* Try it: The records below are to be transcribed in full, exactly as given.

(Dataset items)
=== Begin Enclosure ===

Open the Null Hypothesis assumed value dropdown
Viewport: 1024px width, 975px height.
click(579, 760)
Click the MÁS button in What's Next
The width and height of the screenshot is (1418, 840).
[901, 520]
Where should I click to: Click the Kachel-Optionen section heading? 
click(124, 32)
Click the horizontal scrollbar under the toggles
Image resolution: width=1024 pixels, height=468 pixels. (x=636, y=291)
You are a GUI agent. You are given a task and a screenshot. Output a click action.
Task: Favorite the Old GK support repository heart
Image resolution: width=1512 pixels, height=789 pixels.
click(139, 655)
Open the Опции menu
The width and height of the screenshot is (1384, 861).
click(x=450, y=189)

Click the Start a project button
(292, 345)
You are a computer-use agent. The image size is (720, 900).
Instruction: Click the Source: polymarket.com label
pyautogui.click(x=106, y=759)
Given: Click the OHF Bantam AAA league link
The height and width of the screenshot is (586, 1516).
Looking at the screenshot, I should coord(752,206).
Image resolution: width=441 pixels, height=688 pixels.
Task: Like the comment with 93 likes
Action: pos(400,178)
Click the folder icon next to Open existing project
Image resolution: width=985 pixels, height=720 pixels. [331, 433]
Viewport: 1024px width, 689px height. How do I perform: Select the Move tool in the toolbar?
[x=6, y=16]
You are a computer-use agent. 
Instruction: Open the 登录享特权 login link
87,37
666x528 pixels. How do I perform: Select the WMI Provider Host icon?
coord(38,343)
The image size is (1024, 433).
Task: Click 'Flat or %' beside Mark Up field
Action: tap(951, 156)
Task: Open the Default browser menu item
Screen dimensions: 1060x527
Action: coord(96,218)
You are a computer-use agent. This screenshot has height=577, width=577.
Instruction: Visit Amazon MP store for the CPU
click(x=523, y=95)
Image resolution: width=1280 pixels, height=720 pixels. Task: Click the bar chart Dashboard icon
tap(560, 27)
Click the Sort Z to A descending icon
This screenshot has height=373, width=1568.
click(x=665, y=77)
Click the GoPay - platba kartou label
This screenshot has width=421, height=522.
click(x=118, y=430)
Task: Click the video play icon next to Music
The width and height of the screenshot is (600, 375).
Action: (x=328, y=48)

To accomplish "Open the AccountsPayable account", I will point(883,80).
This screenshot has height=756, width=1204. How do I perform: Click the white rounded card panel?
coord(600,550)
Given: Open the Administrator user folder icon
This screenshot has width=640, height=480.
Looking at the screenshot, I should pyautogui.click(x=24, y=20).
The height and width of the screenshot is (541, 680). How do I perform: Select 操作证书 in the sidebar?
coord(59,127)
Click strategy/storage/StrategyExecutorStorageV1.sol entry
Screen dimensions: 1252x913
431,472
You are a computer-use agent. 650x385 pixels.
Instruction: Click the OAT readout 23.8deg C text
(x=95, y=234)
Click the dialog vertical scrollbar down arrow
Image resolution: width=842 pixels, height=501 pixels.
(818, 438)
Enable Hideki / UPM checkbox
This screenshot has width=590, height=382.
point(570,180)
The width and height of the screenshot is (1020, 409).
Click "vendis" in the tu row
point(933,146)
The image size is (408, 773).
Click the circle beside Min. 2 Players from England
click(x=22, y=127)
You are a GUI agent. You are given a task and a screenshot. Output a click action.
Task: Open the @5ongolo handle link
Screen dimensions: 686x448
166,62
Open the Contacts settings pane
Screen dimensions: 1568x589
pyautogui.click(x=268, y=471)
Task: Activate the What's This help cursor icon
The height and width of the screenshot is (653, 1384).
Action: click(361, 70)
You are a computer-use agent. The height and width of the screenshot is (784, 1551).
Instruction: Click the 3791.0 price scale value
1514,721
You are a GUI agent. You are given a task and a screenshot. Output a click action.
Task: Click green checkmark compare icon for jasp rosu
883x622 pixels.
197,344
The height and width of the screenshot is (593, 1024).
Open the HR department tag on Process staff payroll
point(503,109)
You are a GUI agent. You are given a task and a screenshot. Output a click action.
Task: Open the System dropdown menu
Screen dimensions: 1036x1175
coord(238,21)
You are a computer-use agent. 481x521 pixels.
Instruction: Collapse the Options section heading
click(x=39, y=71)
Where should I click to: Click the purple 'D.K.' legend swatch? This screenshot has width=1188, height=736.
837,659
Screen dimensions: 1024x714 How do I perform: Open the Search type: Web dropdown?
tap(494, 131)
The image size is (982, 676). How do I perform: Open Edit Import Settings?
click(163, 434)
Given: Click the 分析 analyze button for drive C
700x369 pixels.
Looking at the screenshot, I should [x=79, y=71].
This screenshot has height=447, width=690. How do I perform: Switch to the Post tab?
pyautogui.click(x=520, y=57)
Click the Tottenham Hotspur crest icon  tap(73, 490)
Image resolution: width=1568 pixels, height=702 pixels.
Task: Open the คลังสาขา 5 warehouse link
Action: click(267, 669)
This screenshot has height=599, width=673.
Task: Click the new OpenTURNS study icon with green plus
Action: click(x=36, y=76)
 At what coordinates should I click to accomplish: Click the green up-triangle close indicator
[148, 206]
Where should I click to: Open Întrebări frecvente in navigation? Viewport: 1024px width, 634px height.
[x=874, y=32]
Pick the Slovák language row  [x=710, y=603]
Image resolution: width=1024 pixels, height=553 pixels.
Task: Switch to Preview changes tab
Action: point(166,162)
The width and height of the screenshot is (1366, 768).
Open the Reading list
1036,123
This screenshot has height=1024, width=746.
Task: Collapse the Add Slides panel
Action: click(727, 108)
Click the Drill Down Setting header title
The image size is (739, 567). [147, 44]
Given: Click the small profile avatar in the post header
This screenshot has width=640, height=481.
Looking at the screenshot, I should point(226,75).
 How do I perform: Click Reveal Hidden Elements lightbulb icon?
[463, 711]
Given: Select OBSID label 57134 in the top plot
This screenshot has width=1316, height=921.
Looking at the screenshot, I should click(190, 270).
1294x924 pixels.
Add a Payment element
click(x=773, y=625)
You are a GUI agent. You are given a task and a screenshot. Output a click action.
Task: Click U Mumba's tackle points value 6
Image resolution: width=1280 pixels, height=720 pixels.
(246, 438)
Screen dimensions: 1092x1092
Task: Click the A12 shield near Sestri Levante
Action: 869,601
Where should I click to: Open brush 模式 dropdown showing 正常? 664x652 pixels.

=== End Enclosure ===

* Response:
Open the Null Hypothesis assumed value dropdown
Viewport: 1024px width, 975px height.
click(579, 760)
Click the MÁS button in What's Next
The width and height of the screenshot is (1418, 840).
[901, 520]
Where should I click to: Click the Kachel-Optionen section heading? 
click(124, 32)
Click the horizontal scrollbar under the toggles
Image resolution: width=1024 pixels, height=468 pixels. (x=636, y=291)
You are a GUI agent. You are given a task and a screenshot. Output a click action.
Task: Favorite the Old GK support repository heart
Image resolution: width=1512 pixels, height=789 pixels.
click(139, 655)
Open the Опции menu
The width and height of the screenshot is (1384, 861).
click(x=450, y=189)

Click the Start a project button
(292, 345)
You are a computer-use agent. The image size is (720, 900).
Instruction: Click the Source: polymarket.com label
pyautogui.click(x=106, y=759)
Given: Click the OHF Bantam AAA league link
The height and width of the screenshot is (586, 1516).
Looking at the screenshot, I should coord(752,206).
Image resolution: width=441 pixels, height=688 pixels.
Task: Like the comment with 93 likes
Action: pos(400,178)
Click the folder icon next to Open existing project
Image resolution: width=985 pixels, height=720 pixels. [331, 433]
Viewport: 1024px width, 689px height. How do I perform: Select the Move tool in the toolbar?
[x=6, y=16]
You are a computer-use agent. 
Instruction: Open the 登录享特权 login link
87,37
666x528 pixels. How do I perform: Select the WMI Provider Host icon?
coord(38,343)
The image size is (1024, 433).
Task: Click 'Flat or %' beside Mark Up field
Action: tap(951, 156)
Task: Open the Default browser menu item
Screen dimensions: 1060x527
Action: coord(96,218)
You are a computer-use agent. This screenshot has height=577, width=577.
Instruction: Visit Amazon MP store for the CPU
click(x=523, y=95)
Image resolution: width=1280 pixels, height=720 pixels. Task: Click the bar chart Dashboard icon
tap(560, 27)
Click the Sort Z to A descending icon
This screenshot has height=373, width=1568.
click(x=665, y=77)
Click the GoPay - platba kartou label
This screenshot has width=421, height=522.
click(x=118, y=430)
Task: Click the video play icon next to Music
The width and height of the screenshot is (600, 375).
Action: (x=328, y=48)

To accomplish "Open the AccountsPayable account", I will point(883,80).
This screenshot has height=756, width=1204. How do I perform: Click the white rounded card panel?
coord(600,550)
Given: Open the Administrator user folder icon
This screenshot has width=640, height=480.
Looking at the screenshot, I should pyautogui.click(x=24, y=20).
The height and width of the screenshot is (541, 680). How do I perform: Select 操作证书 in the sidebar?
coord(59,127)
Click strategy/storage/StrategyExecutorStorageV1.sol entry
Screen dimensions: 1252x913
431,472
You are a computer-use agent. 650x385 pixels.
Instruction: Click the OAT readout 23.8deg C text
(x=95, y=234)
Click the dialog vertical scrollbar down arrow
Image resolution: width=842 pixels, height=501 pixels.
(818, 438)
Enable Hideki / UPM checkbox
This screenshot has width=590, height=382.
point(570,180)
The width and height of the screenshot is (1020, 409).
Click "vendis" in the tu row
point(933,146)
The image size is (408, 773).
Click the circle beside Min. 2 Players from England
click(x=22, y=127)
You are a GUI agent. You are given a task and a screenshot. Output a click action.
Task: Open the @5ongolo handle link
Screen dimensions: 686x448
166,62
Open the Contacts settings pane
Screen dimensions: 1568x589
pyautogui.click(x=268, y=471)
Task: Activate the What's This help cursor icon
The height and width of the screenshot is (653, 1384).
Action: click(361, 70)
You are a computer-use agent. The height and width of the screenshot is (784, 1551).
Instruction: Click the 3791.0 price scale value
1514,721
You are a GUI agent. You are given a task and a screenshot. Output a click action.
Task: Click green checkmark compare icon for jasp rosu
883x622 pixels.
197,344
The height and width of the screenshot is (593, 1024).
Open the HR department tag on Process staff payroll
point(503,109)
You are a GUI agent. You are given a task and a screenshot. Output a click action.
Task: Open the System dropdown menu
Screen dimensions: 1036x1175
coord(238,21)
You are a computer-use agent. 481x521 pixels.
Instruction: Collapse the Options section heading
click(x=39, y=71)
Where should I click to: Click the purple 'D.K.' legend swatch? This screenshot has width=1188, height=736.
837,659
Screen dimensions: 1024x714 How do I perform: Open the Search type: Web dropdown?
tap(494, 131)
The image size is (982, 676). How do I perform: Open Edit Import Settings?
click(163, 434)
Given: Click the 分析 analyze button for drive C
700x369 pixels.
Looking at the screenshot, I should [x=79, y=71].
This screenshot has height=447, width=690. How do I perform: Switch to the Post tab?
pyautogui.click(x=520, y=57)
Click the Tottenham Hotspur crest icon  tap(73, 490)
Image resolution: width=1568 pixels, height=702 pixels.
Task: Open the คลังสาขา 5 warehouse link
Action: click(267, 669)
This screenshot has height=599, width=673.
Task: Click the new OpenTURNS study icon with green plus
Action: click(x=36, y=76)
 At what coordinates should I click to accomplish: Click the green up-triangle close indicator
[148, 206]
Where should I click to: Open Întrebări frecvente in navigation? Viewport: 1024px width, 634px height.
[x=874, y=32]
Pick the Slovák language row  [x=710, y=603]
Image resolution: width=1024 pixels, height=553 pixels.
Task: Switch to Preview changes tab
Action: point(166,162)
The width and height of the screenshot is (1366, 768).
Open the Reading list
1036,123
This screenshot has height=1024, width=746.
Task: Collapse the Add Slides panel
Action: click(727, 108)
Click the Drill Down Setting header title
The image size is (739, 567). [147, 44]
Given: Click the small profile avatar in the post header
This screenshot has width=640, height=481.
Looking at the screenshot, I should point(226,75).
 How do I perform: Click Reveal Hidden Elements lightbulb icon?
[463, 711]
Given: Select OBSID label 57134 in the top plot
This screenshot has width=1316, height=921.
Looking at the screenshot, I should click(190, 270).
1294x924 pixels.
Add a Payment element
click(x=773, y=625)
You are a GUI agent. You are given a task and a screenshot. Output a click action.
Task: Click U Mumba's tackle points value 6
Image resolution: width=1280 pixels, height=720 pixels.
(246, 438)
Screen dimensions: 1092x1092
Task: Click the A12 shield near Sestri Levante
Action: 869,601
Where should I click to: Open brush 模式 dropdown showing 正常? 664x652 pixels.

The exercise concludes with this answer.